Provided data below:

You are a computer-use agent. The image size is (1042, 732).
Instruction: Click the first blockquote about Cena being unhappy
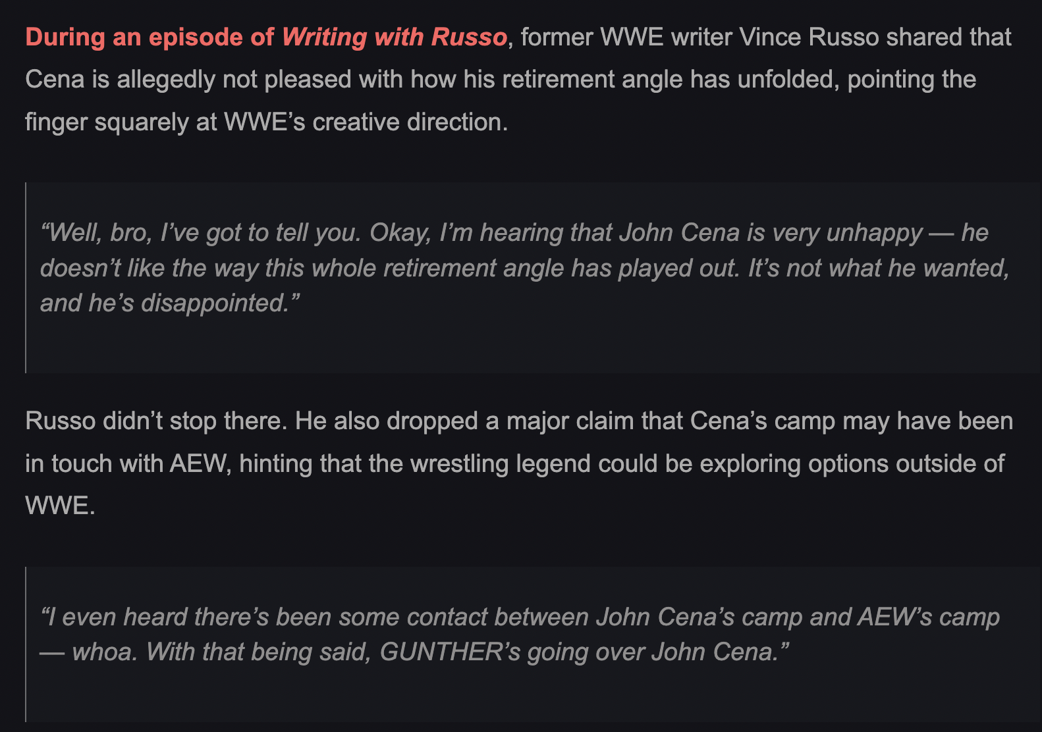524,268
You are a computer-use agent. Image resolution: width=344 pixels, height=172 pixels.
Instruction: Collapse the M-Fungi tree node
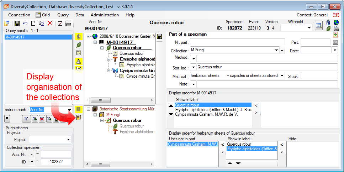click(95, 115)
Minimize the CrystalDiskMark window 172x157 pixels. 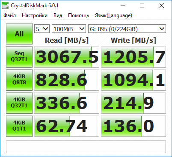coord(123,6)
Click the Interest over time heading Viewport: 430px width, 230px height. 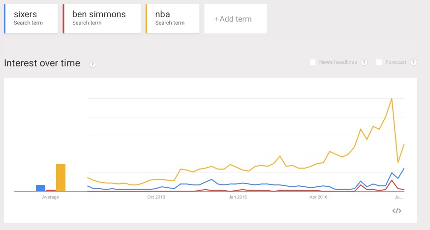(x=42, y=63)
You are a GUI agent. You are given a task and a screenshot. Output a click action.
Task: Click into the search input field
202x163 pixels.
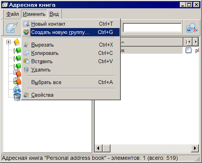(152, 28)
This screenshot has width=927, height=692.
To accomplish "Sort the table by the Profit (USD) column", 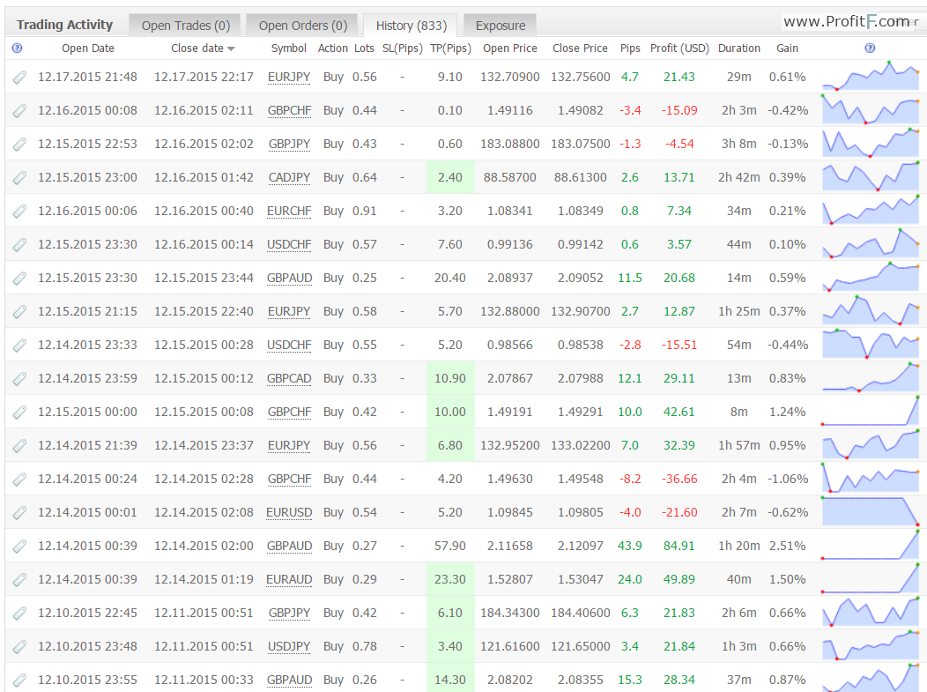I will (679, 48).
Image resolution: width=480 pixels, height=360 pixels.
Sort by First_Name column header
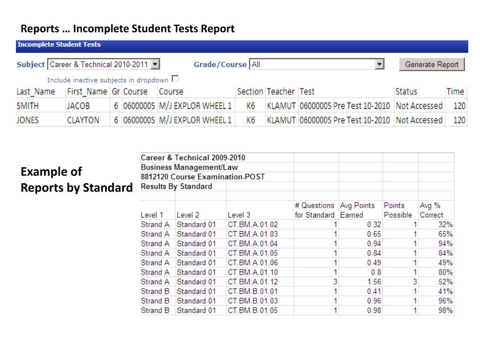(x=87, y=92)
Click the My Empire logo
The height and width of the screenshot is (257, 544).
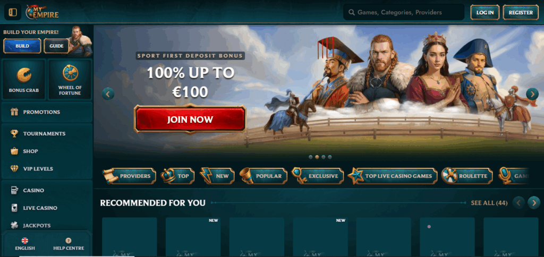[43, 13]
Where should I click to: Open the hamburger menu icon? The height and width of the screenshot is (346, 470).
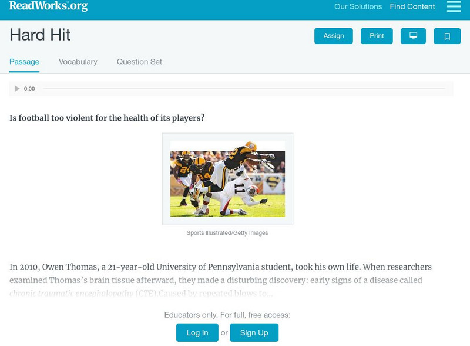[x=454, y=6]
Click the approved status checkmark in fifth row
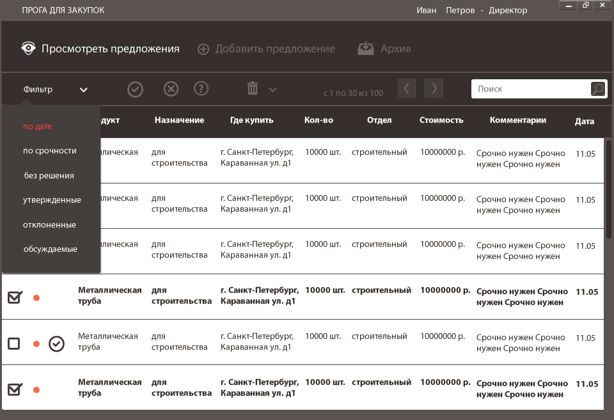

End of Provided data.

■ What you will do ■
Each line of the records that contains the string "resolution" must be copied.

■ Answer area ■
You are a computer-use agent. Image resolution: width=344 pixels, height=172 pixels.
Image resolution: width=480 pixels, height=360 pixels.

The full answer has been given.